There were frequent disturbances on his life during the last years. Most of them were related to my mother. The first time I noticed that the only actual conversations he had were with me was when I had to send my mother to the ER. They had both caught a respiratory infection, he recovered, she started to recover and then took a turn for the worse. It was obvious to me that it was a case of antibiotic resistance by the pathogenic bacteria and she needed to be medicated with the proper drug. While she was at the ER, I asked who had spoken to Dad and explained what was going on. Nobody had. When I spoke to him I noticed that he was nervous, anxious, feeling powerless. It didn’t take long for him to be satisfied and calm down.
I don’t understand the difficulty in communicating with him. Perhaps now, that he is not around, it can be hard. Not then. He was an objective and logical person. He was also highly educated.
None of his students ever complained that it was difficult to talk to him. I am sure they never had a problem, I know them.
I enjoyed talking to him. I dislike video-calls in general and they can be very taxing for me. I assume they could be taxing for him, too. After all, we were both autistic. I never felt like I had to prepare to talk to him.
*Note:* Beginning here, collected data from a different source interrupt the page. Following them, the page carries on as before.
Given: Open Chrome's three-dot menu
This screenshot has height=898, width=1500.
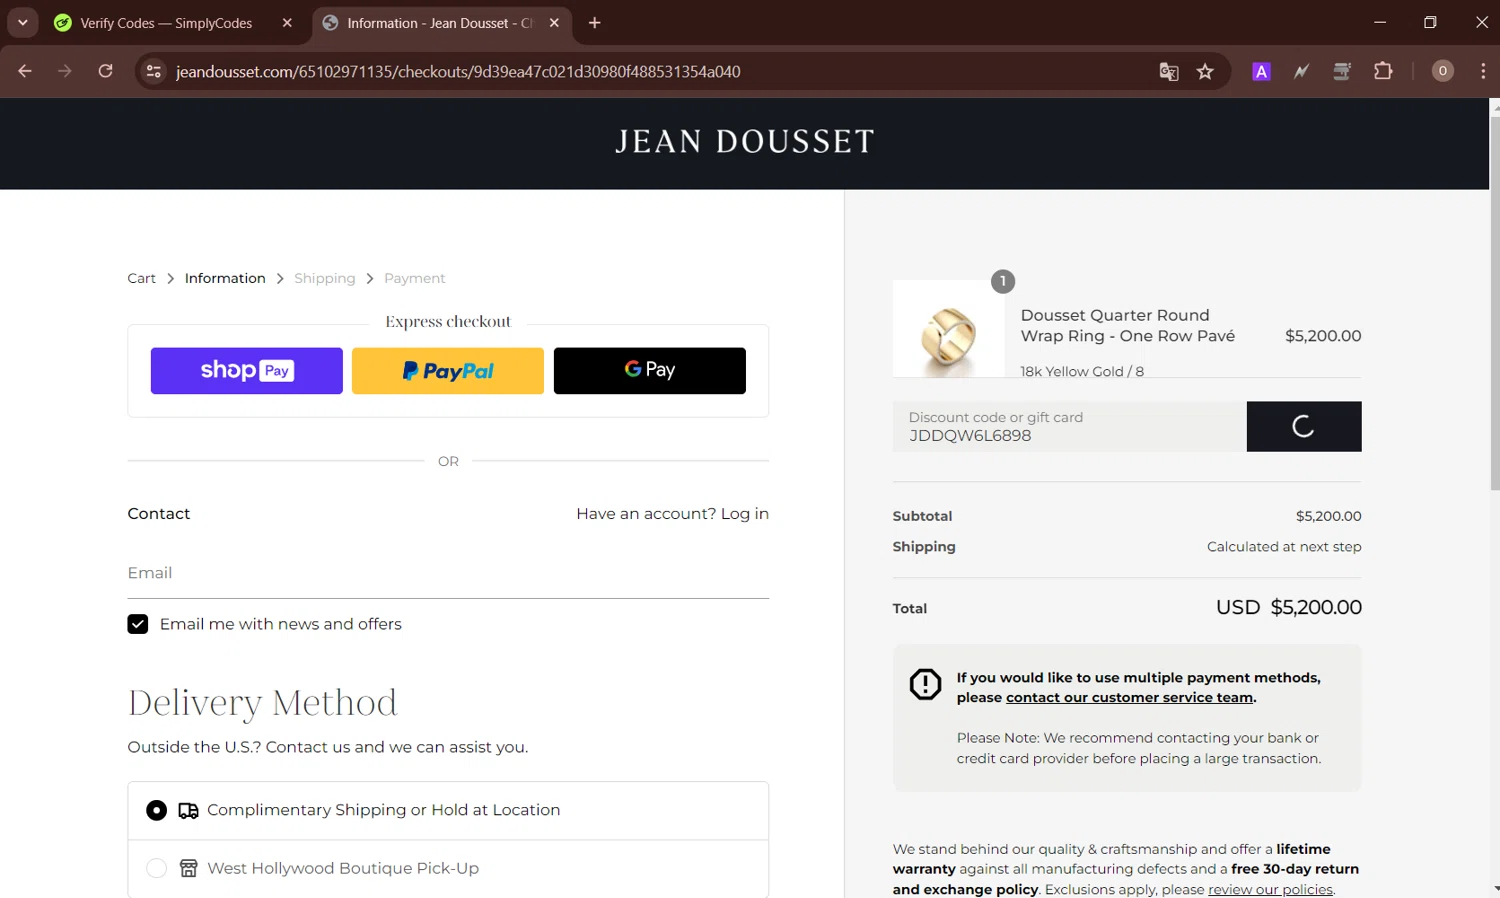Looking at the screenshot, I should (x=1482, y=71).
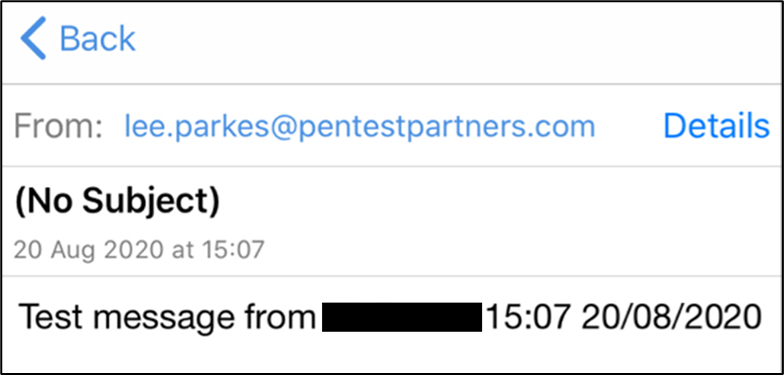The height and width of the screenshot is (375, 784).
Task: Click the 15:07 time in message body
Action: pos(528,317)
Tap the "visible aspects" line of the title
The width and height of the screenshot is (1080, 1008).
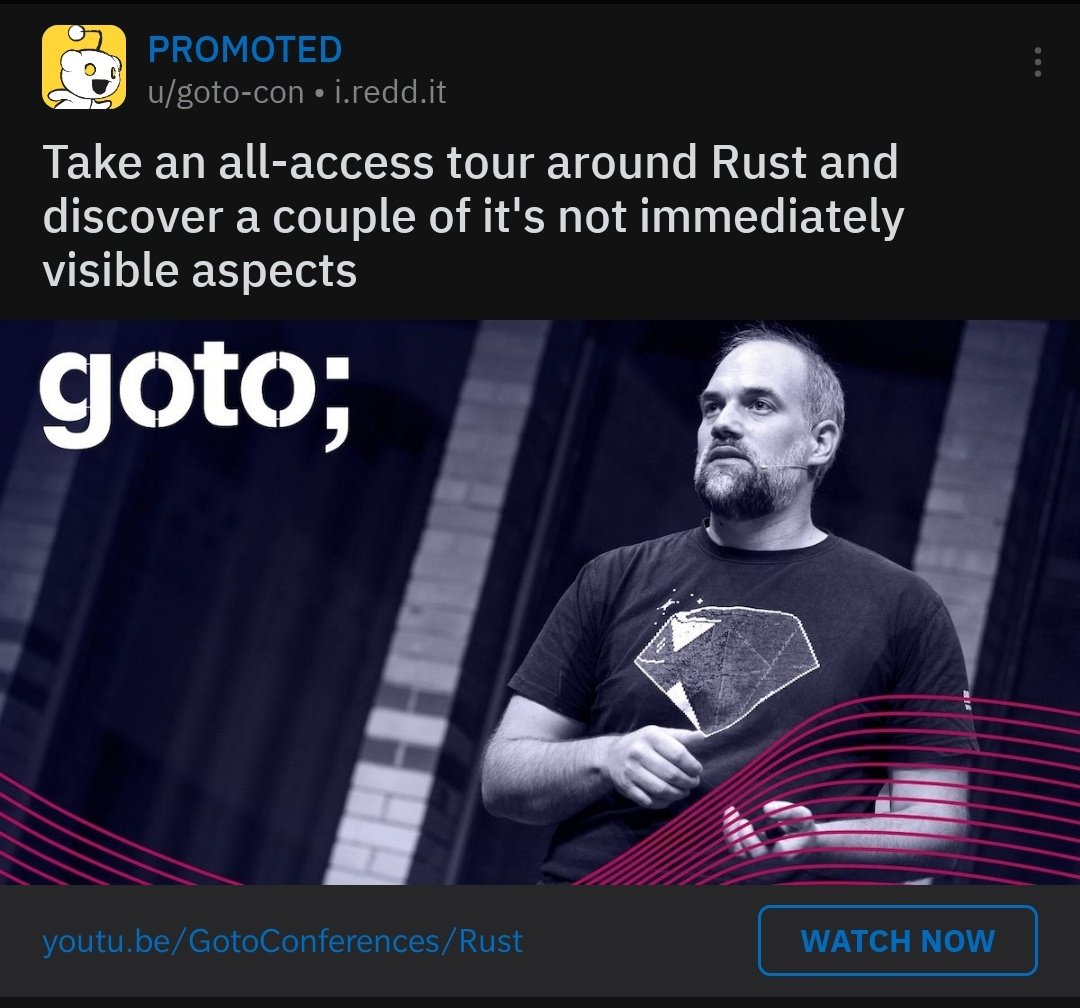click(200, 270)
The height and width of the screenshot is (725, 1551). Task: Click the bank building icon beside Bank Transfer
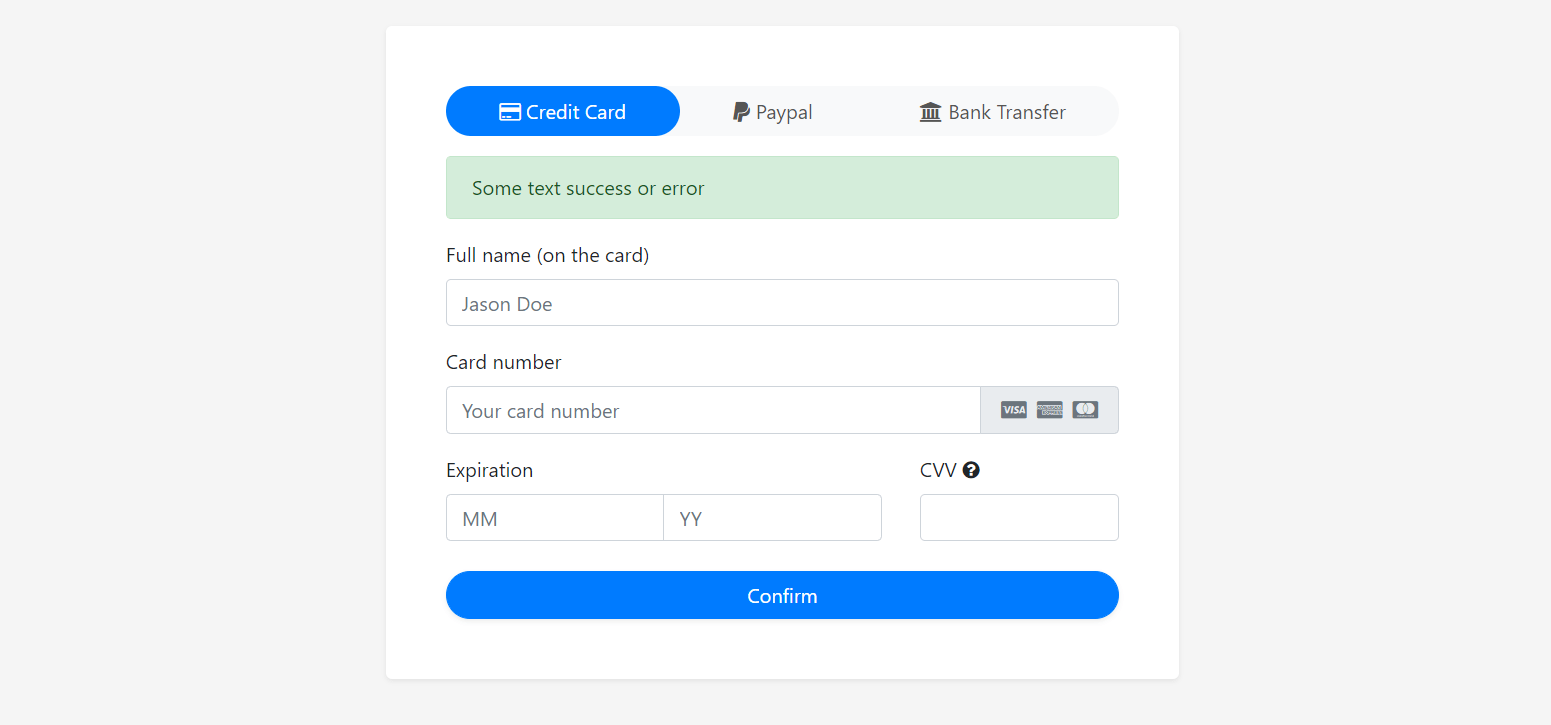click(x=930, y=111)
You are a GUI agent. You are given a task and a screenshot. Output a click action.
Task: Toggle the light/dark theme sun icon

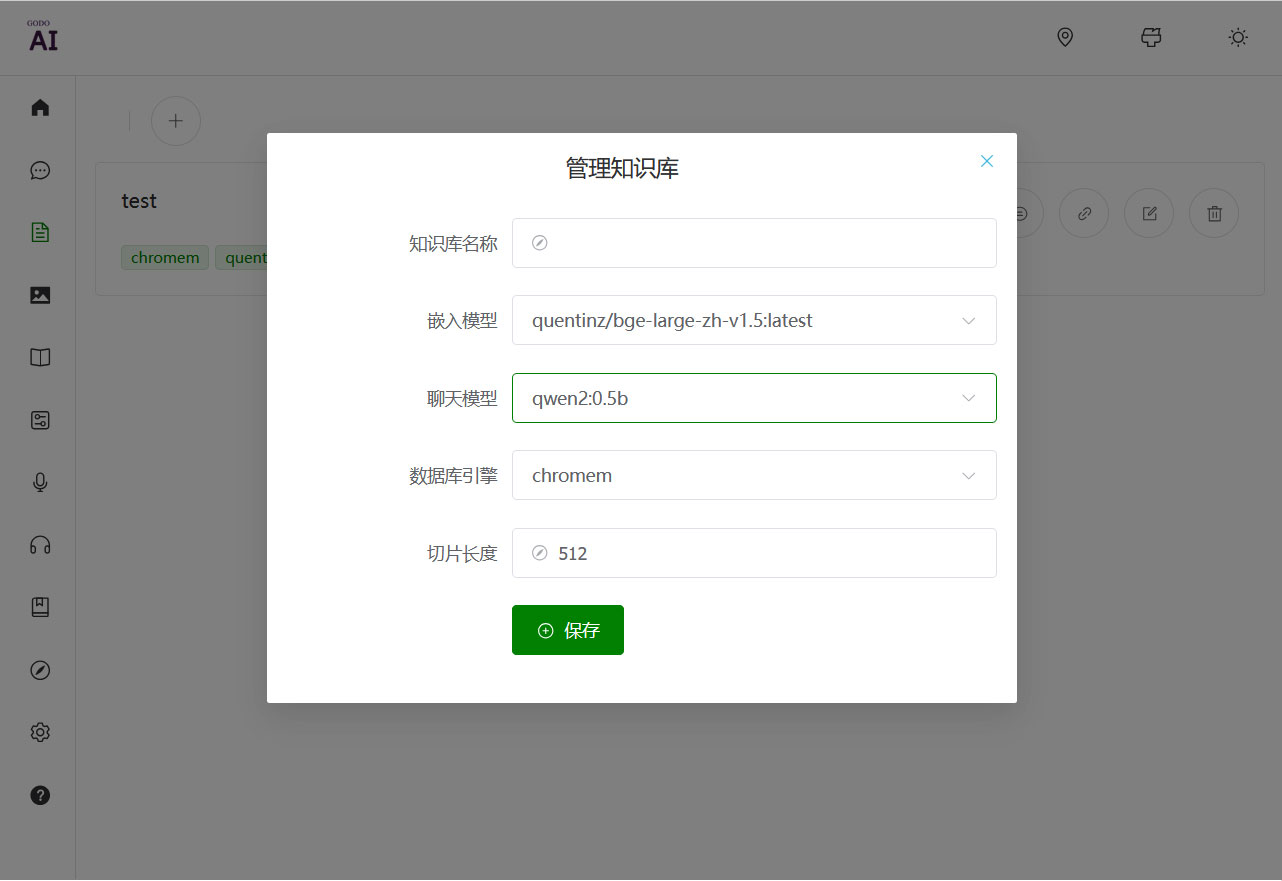1238,38
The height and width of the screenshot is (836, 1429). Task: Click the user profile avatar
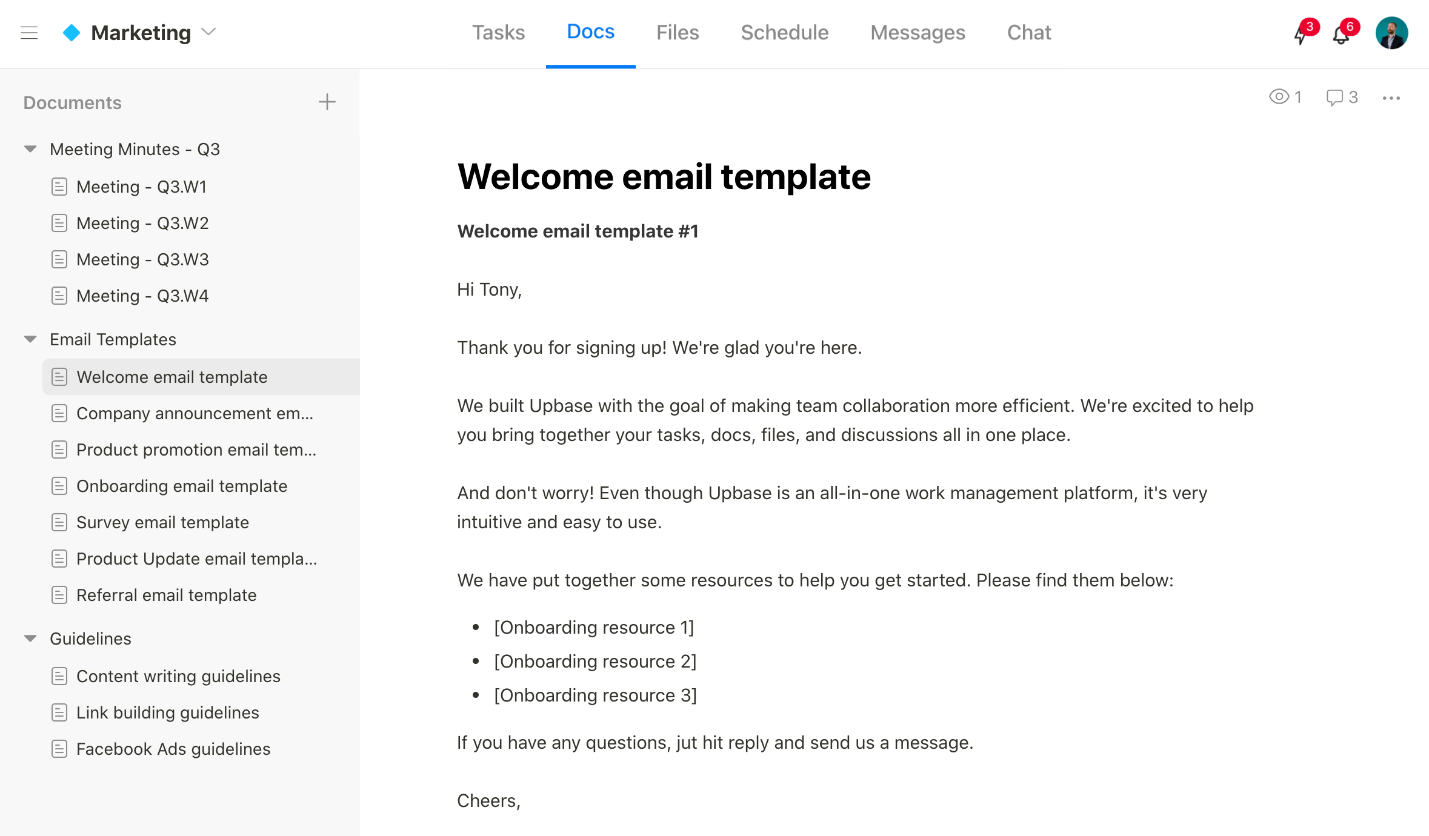[x=1391, y=33]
It also helped me understand that this is the most challenging part of any interaction: the preparation. It takes hours, sometimes days, to prepare for a voice conversation that is not strictly academic. Teaching a class is easy - meeting a stranger, even in a professional setting, is not.
During these past years, I tried to talk to him away from everybody else and that worked. When I had to talk to both - Dad and Mom - at the same time, it was difficult. Apart from the several technical problems (background noise, sound quality, camera placement, etc.), mother always tried to cut him and speak for him. I had to cut her and tell her that it was his turn.
I realized that talking to him became increasingly easy while talking to everybody else, or, rather, all other neurotypical people, became harder. The same happened in all my social circles. I made friends among autistic activists. Talking to them is easy, effortless. It’s still easy with many neurotypical friends but not all. I still don’t know what separates one group from the other.
The last time Dad and I talked, I had just scheduled my epidural injection to treat a disabling lumbar radiculopathy. Dad had been struggling with back pain and I talked to him about this treatment. Our friend, the orthopedist, thought it could be an option. I was, however, already out of the picture in the family’s medical decision-making, a result of the horrible communication I have with my siblings and with the care-takers that my mother chose. When I asked him how the physical therapy was going, he told me he wouldn’t do it anymore because he felt pain. My mother intervened, her face a mask of anger, and said: “you think you won’t! You will, you will!”. I interrupted her firmly and said that it was his decision to make, not hers, and that the physical therapist should know better than insist in exercises that caused pain.
After that I learned that the caretakers had neglected his pain medication and that he was, again, dehydrated in his following hospitalization.
We never spoke again. He died less than a month later.
I miss him enormously. I think about him as I wake up, everyday, and he is my last thought before sleeping. I would gladly give ten years of my life to have another ten years with him, knowing what I know now. I would give another ten to have him with me here, to travel and have fun with him.
He is my hero, my example to follow as a scientist and a guide to understand myself.
I think I will never stop missing him.